Hi Scott, thanks for writing to Dr. Math.

What is this question for, a real life scenario or a math problem you
found somewhere? I ask because the solution is deceptively
complicated.

Also, do we need to consider the thickness of the ladder?  I'll assume
at first that we don't.

Suppose we can find a function, L(theta), which returns, for any given
value of theta, the length of the longest ladder that can fit. Then
what we want to find is the value of theta for which L(theta) is a
minimum. A ladder with that length will fit at any angle; and for any
ladder longer than this, there will be some value of theta for which

The picture:

3 ft.
+\\     +
+ \\    +
+  \\   +
+   \\  +
+    \\ +
+ _t(_\\+ + + + + +
+      \\ )t                             t = theta
+       \\         4 ft.
+        \\
+         \\
+          \\
+ + + + + + + + + +

can be disassembled to form two triangles:

|\                  ------+
| \                 \t    |
|  \h                \    |
|   \                 \   |4
|  t(\                i\  |
+-----                  \ |
3                      \|

If h and i are the hypotenuses, then

i = 4/sin(t)

= 4csc(t)

and

h = 3/cos(t)

= 3sec(t)

So we can express the relevant function as

L(t) = i + h

= 3sec(t) + 4csc(t)

When given a value for theta, the function returns the length of the
ladder that will just fit between the walls.

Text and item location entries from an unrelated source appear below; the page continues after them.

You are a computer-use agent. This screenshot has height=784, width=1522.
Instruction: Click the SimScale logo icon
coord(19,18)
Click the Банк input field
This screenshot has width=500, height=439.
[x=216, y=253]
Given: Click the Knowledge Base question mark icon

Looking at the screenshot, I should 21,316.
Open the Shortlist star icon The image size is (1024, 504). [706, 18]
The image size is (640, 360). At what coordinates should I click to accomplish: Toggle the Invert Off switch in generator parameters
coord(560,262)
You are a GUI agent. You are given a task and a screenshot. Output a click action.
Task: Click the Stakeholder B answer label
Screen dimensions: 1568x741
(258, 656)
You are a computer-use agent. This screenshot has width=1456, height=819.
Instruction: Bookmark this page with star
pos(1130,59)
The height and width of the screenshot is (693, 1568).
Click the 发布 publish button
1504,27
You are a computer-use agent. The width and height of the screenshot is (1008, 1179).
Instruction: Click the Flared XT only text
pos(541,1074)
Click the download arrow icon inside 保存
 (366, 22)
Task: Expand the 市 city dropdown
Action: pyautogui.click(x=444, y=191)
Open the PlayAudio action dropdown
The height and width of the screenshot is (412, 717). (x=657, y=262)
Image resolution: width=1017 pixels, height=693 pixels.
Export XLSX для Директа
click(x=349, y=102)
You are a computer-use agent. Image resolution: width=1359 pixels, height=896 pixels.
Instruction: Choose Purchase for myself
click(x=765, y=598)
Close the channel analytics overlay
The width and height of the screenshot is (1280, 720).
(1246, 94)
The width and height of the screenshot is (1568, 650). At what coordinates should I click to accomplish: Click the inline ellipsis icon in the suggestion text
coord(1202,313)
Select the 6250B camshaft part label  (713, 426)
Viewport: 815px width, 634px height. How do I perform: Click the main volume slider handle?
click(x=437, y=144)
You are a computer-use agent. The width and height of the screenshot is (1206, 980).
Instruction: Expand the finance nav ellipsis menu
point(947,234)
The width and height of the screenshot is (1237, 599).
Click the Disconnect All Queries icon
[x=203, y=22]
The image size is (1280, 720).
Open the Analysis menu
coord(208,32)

Now what we want to do is find the derivative of L with respect to t,
and use that to find the value of t for which L is a maximum. Any
maximum must occur either at an endpoint of the domain (i.e., the set
of legal values for t), or when the derivative is zero.

Alternatively, we could simply plot L(t), and use the graph to
determine the maximum value of L, and the value of t that corresponds
to it.

Note again that we've neglected to take the thickness of the ladder
into account. Doing that would make the problem messier.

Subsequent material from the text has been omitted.